■ Given problem
Count the rows below that contain the word "screenshot", matching case exactly. How many are there? Reply with the number alone.

■ Information given
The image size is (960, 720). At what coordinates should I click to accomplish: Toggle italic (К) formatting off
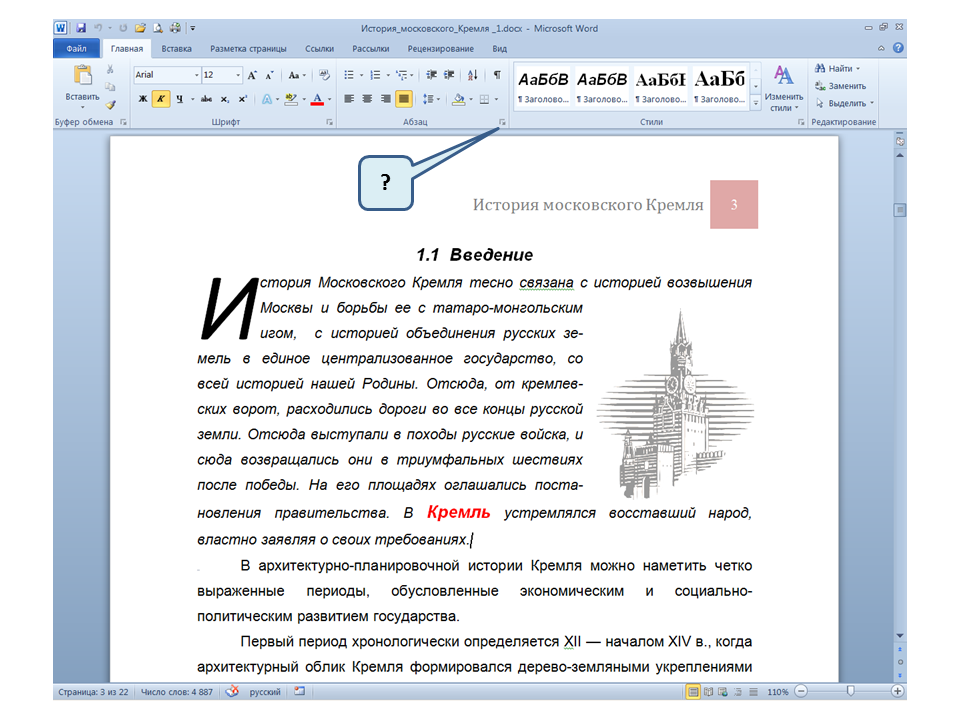(x=161, y=99)
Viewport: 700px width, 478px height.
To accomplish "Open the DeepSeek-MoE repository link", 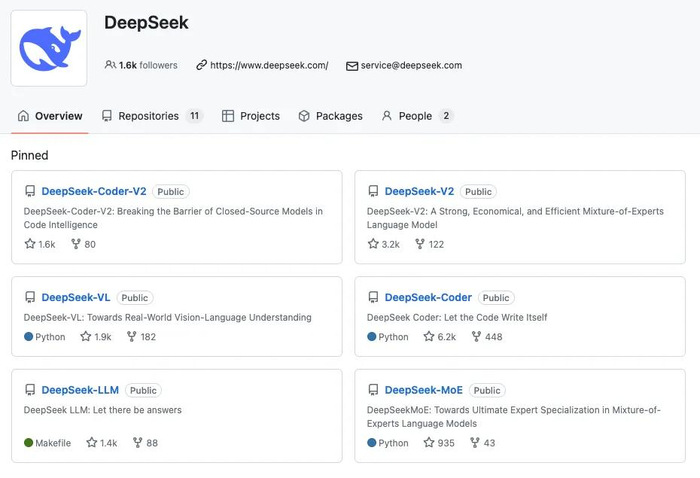I will 423,390.
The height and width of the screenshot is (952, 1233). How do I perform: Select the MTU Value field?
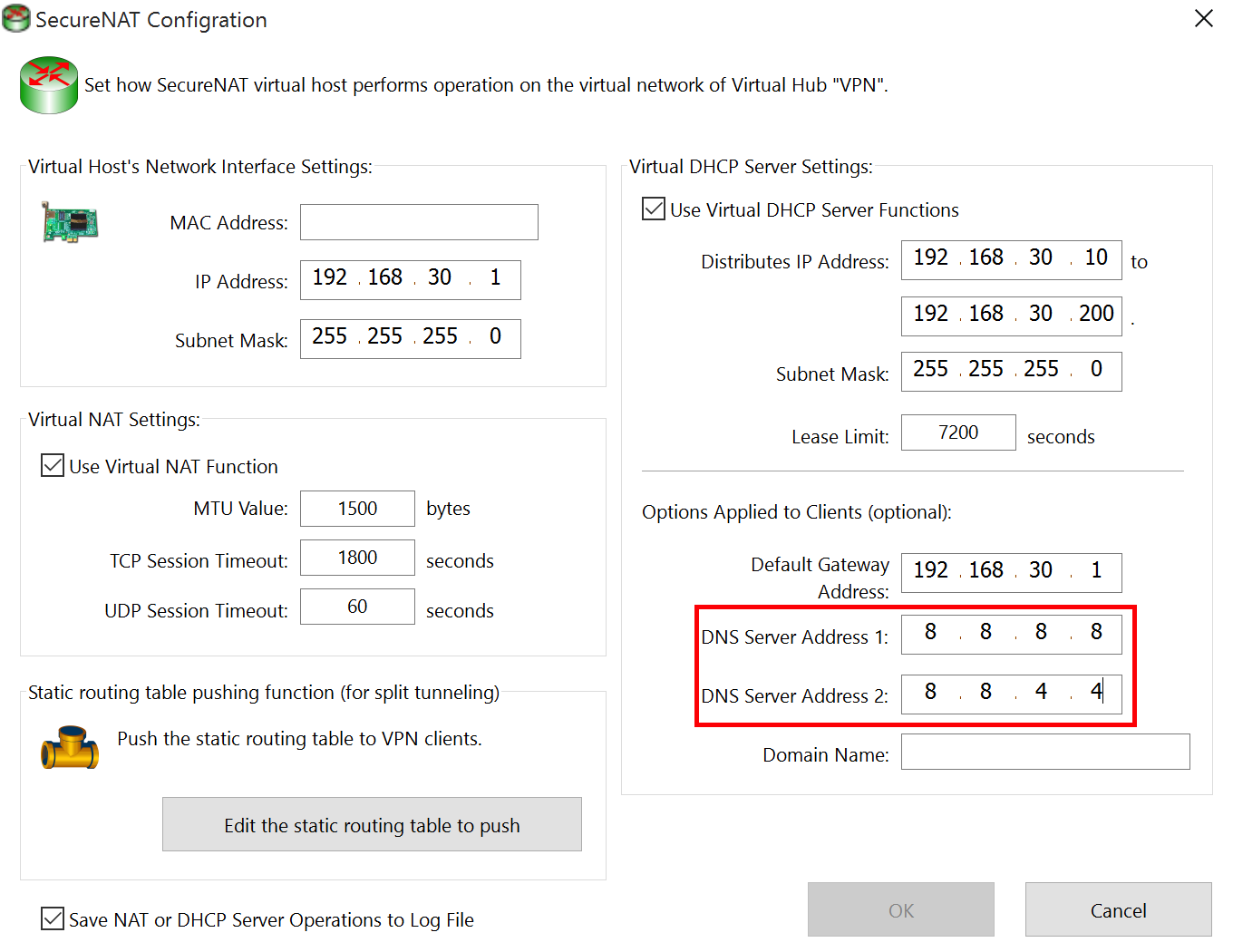coord(357,509)
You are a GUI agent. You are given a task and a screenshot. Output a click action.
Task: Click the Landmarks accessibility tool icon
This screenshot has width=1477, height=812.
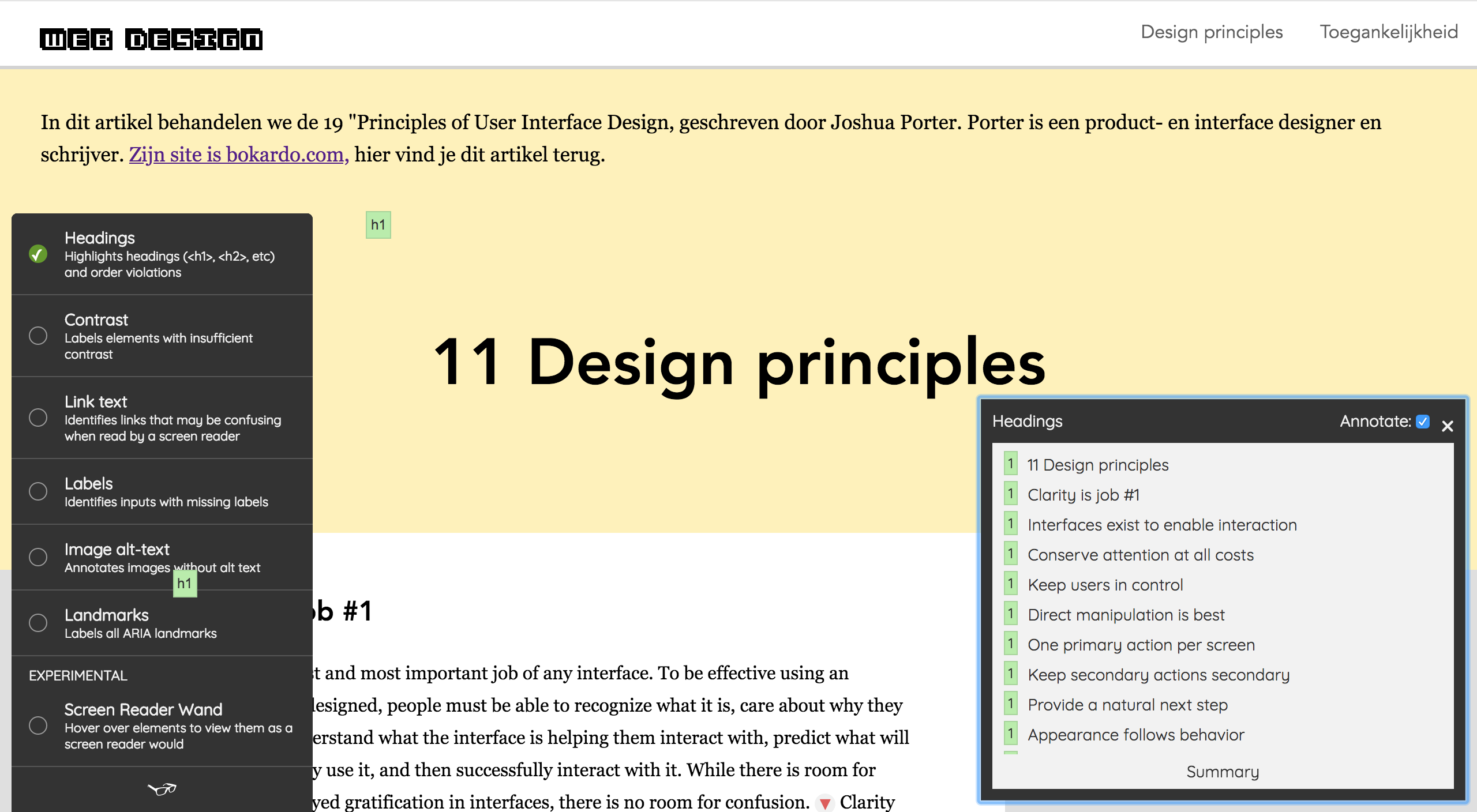[x=37, y=622]
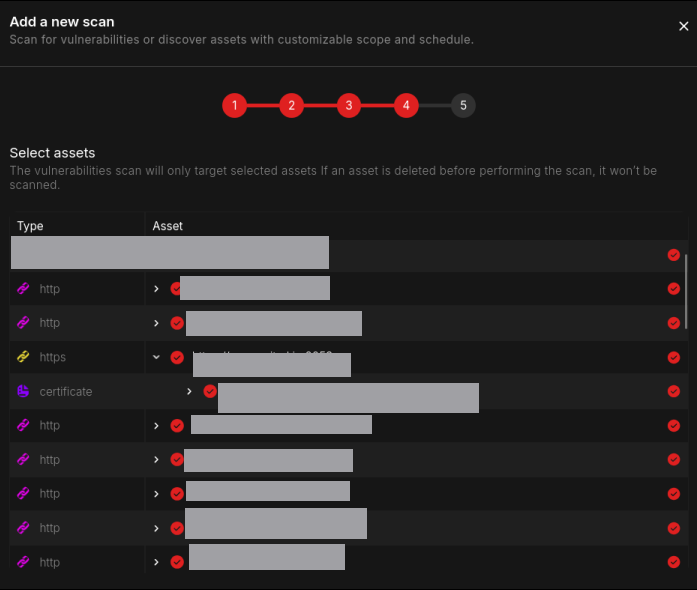Uncheck the certificate asset checkbox
Viewport: 697px width, 590px height.
coord(210,391)
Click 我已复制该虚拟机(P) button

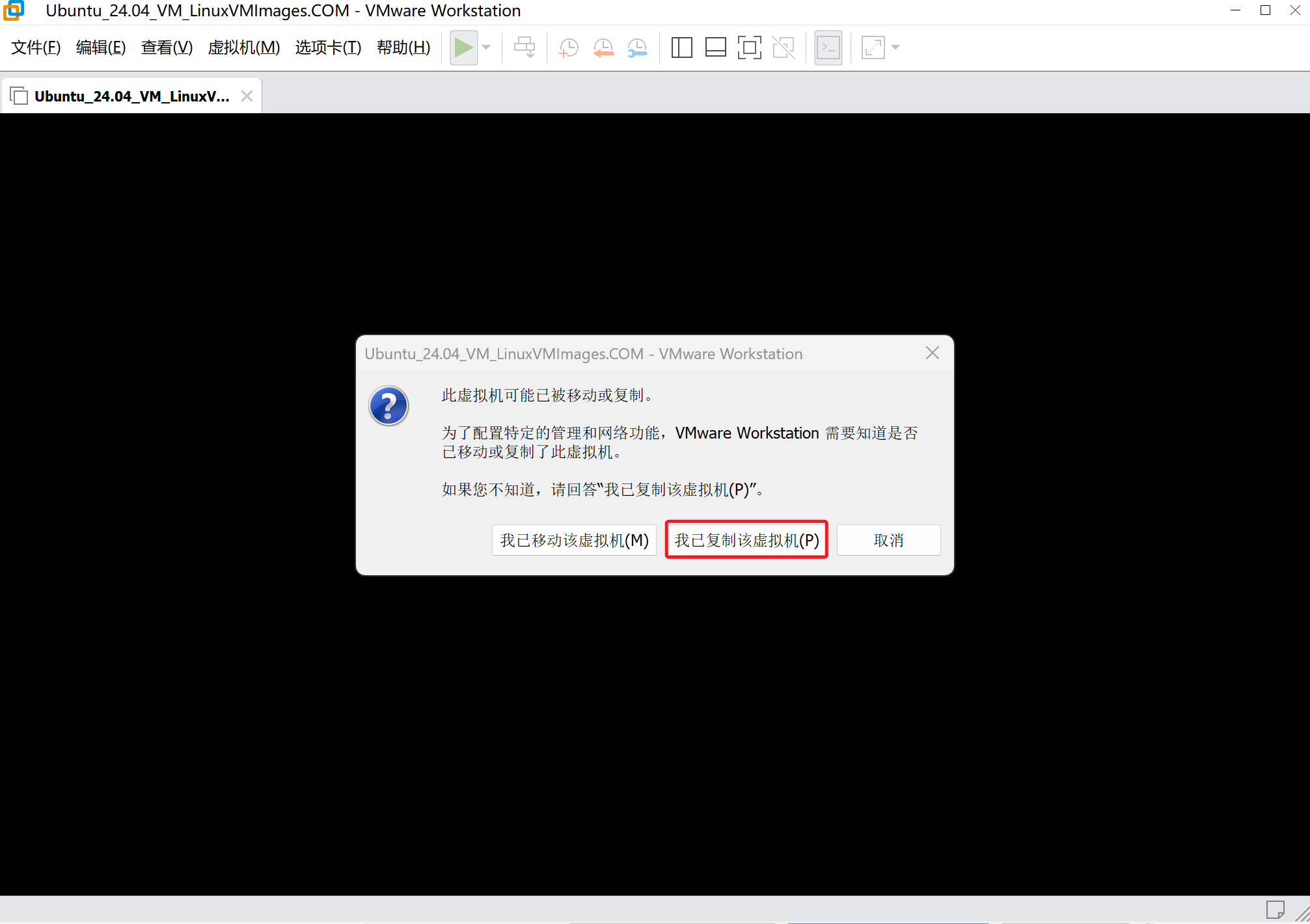tap(746, 540)
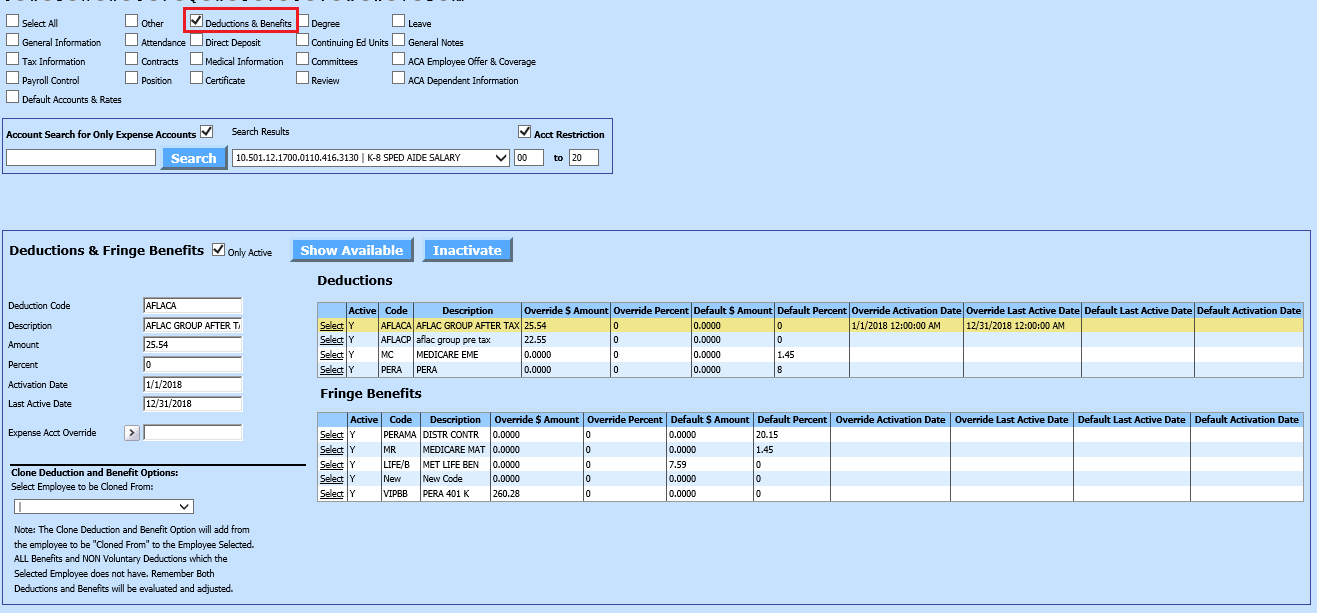Click the account search text field

tap(81, 158)
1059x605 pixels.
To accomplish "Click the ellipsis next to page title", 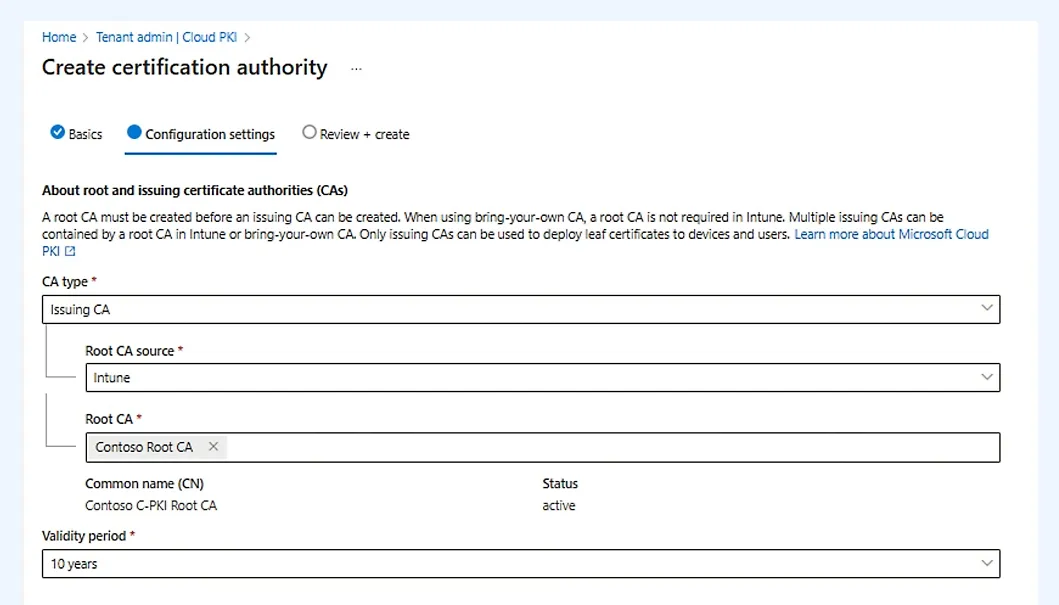I will click(x=356, y=69).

■ Exercise answer
3